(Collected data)
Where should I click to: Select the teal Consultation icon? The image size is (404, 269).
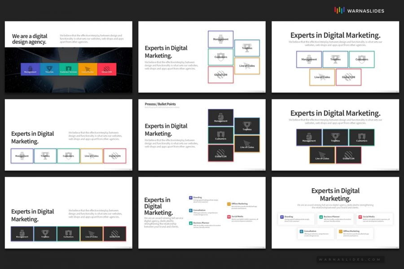[191, 210]
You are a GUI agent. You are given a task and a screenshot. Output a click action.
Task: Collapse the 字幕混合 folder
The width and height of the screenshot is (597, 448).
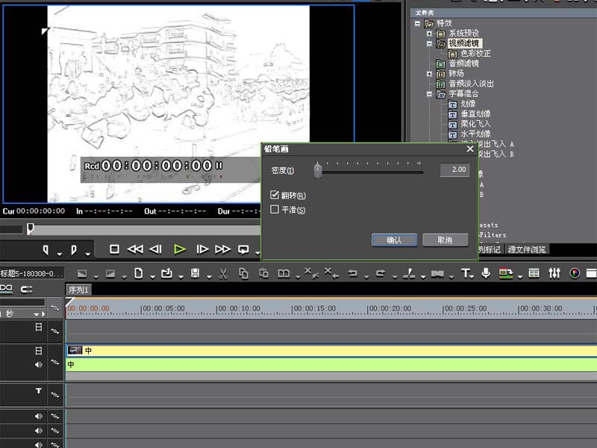[x=430, y=94]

(ABOUT THIS TASK) Begin at the line containing "You are a GUI" and transcribe exactly every line through the end of the records, both ends included, leaving the pictures out.

(SOLUTION TO THIS PROBLEM)
You are a GUI agent. You are given a task and a screenshot. Output a click action.
Task: Collapse the 字幕混合 folder
The width and height of the screenshot is (597, 448).
[x=430, y=94]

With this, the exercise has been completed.